Oto czynności jakie możesz podjąć:

  • 0. Uruchom oprogramowanie antywirusowe aby usunąć infekcję (np. Windows Defendera, który jest darmowy dla Windows 8.x i Windows 10). Nie ma sensu odzyskiwać/odszyfrowywać plików, jeśli zaraz znów zostaną zaszyfrowane. Przed usunięciem, zachowaj plik tekstowy ze wskazówkami zapłaty okupu wygenerowany przez złośliwe oprogramowanie. Jeśli kolejne kroki odzyskiwania danych zawiodą, tylko zapłata okupu będzie mogła Ci pomóc.
  • 1. Wypróbuj decryptolocker.com — pod tym adresem znajduje się serwis stworzony przez firmę FireEye. Jeśli prześlesz do niego zaszyfrowany niektórymi wersjami Cryptolockera (tym starszymi) plik, to w odpowiedzi otrzymasz dedykowany program, którego uruchomienie na komputerze spowoduje odszyfrowanie plików. Chociaż serwis prowadzony jest przez znaną i godną zaufania firmę, radzimy w ramach testów wgrać do niego jakiś małoistotny plik — pamiętaj, że firma będzie miała dostęp do jego rozszyfrowanej wersji.

    Decryptolocker to nie jedyne narzędzie, które może pomóc w odszyfrowaniu twoich plików. Bardzo dobre wskazówki co do usuwania konkretnych przypadków złośliwego oprogramowania znajdują się pod adresem Bleepingcomputer.com oraz http://malwaretips.com/ i forum Malwarebytes.

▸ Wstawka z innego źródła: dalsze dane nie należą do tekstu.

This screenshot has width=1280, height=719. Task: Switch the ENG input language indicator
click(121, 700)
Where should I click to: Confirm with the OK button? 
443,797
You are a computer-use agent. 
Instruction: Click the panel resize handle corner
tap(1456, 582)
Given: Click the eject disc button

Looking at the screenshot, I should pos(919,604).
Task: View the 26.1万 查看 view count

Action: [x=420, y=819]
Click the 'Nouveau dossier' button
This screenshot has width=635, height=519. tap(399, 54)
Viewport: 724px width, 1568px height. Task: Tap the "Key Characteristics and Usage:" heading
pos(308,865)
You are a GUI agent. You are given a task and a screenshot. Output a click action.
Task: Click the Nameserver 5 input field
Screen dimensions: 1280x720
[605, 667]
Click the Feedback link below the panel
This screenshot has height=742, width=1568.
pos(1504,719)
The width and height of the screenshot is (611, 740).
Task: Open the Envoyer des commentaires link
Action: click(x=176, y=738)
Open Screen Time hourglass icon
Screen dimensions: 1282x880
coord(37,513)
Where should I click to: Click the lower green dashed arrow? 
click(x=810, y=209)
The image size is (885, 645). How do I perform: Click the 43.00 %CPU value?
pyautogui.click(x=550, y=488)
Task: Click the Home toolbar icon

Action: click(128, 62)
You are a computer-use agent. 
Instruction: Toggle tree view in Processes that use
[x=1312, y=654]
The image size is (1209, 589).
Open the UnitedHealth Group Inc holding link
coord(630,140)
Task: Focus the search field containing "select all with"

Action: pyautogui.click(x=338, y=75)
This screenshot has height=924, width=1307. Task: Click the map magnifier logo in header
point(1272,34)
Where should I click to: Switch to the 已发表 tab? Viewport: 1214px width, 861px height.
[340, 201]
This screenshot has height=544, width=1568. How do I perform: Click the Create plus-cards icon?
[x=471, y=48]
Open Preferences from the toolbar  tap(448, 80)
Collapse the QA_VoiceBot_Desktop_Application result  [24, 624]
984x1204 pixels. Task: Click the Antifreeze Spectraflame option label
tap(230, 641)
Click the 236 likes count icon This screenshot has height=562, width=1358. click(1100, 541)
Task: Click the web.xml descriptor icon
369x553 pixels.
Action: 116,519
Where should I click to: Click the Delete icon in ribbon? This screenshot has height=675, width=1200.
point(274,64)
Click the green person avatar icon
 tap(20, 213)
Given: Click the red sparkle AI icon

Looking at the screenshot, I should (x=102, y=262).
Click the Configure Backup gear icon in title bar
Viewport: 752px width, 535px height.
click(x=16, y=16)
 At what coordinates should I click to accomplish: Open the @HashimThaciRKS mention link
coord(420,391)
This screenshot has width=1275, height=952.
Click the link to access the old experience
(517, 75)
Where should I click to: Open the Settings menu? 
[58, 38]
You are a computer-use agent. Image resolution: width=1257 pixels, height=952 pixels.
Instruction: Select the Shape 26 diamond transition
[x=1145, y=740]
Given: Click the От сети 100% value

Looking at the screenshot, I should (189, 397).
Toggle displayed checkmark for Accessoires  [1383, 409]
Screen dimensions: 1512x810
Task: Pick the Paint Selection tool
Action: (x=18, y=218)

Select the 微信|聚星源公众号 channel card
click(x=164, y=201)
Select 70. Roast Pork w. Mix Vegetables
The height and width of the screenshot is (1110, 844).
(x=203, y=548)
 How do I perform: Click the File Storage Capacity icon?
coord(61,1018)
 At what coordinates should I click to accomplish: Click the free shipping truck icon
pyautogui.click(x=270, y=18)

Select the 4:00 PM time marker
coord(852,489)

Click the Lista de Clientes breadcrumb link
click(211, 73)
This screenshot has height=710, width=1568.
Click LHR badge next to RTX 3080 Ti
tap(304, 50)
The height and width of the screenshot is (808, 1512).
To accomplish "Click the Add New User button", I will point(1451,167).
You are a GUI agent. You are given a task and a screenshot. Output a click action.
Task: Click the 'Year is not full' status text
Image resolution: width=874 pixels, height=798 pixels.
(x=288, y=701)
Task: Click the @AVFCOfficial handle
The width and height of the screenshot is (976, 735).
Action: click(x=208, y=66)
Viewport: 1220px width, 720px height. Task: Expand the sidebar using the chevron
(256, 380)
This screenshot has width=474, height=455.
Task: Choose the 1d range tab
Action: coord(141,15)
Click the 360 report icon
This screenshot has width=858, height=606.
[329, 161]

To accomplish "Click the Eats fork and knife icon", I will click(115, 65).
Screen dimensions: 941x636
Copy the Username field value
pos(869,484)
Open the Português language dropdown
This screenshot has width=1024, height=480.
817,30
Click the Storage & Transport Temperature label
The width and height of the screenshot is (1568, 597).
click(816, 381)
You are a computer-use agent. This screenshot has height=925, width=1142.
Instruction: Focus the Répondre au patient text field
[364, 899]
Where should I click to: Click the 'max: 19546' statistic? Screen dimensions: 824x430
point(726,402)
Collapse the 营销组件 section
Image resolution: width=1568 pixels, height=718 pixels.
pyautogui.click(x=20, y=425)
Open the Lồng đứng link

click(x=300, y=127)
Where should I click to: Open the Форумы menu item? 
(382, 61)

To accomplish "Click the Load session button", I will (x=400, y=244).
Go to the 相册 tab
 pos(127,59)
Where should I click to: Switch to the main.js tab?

  • 2. Zweryfikuj czy masz kopie zapasowe plików. Dziś wielu użytkowników korzysta z chmury. Dokumenty synchronizowane z Microsoft OneDrive, również w wersji dla firm, można odzyskać. Obie platformy posiadają tzw. “wersjonowanie” plików, czyli możliwość dotarcia do poprzedniej wersji pliku (sprzed ostatniej lub kilku edycji wstecz).
  • 3. Poprzednie wersje plików można także odzyskać dzięki mechanizmom Windowsa. W przypadku Windows 7 i Windows Vista można to zrobić, o ile wcześniej włączona była opcja “System Protection“, a w przypadku Windows 8 i Windows 10 włączona musiała zostać opcja “File History“. Szczegółowe kroki do wykonania zostały opisane przez Microsoft tutaj.
  • 4. Spróbuj specjalistycznego oprogramowania do odzyskiwania danych. Niektóre warianty ransomware, zanim zaszyfrują plik, robią jego kopię — szyfrują kopię — a dopiero potem usuwają oryginalny plik. Dzięki takiemu podejściu, jest szansa, że profesjonalnymi narzędziami do informatyki śledczej uda się odzyskać “nienadpisany” jeszcze, a usunięty plik. Wypróbuj np. R-Studio.
  • 5. Kiedy wszystko powyżej zawiodło… zapłać
UWAGA! Większość ransomware aby zmotywować cię do zapłaty okupu odgórnie ogranicza czas, przez jaki możesz “wykupić” swoje pliki. Jeśli będziesz zwlekał z zapłatą, plików nie zdążysz odszyfrować. Czas działa na Twoją niekorzyść także z innego powodu — serwery przestępców, które świadczą usługę rozszyfrowywania plików są często blokowane przez nadgorliwych badaczy bezpieczeństwa. Może się więc zdarzyć, że nawet przed upływem wyznaczonego przez przestępce czasu, pomimo chęci zapłaty, z usługi rozszyfrowania danych nie będzie można już skorzystać… Jeśli więc wszystkie powyższe metody odzyskania danych przedstawione przez nas powyżej zawiodły i zdecydowałeś się zapłacić przestępcom powinieneś zrobić to bez zbędnej zwłoki.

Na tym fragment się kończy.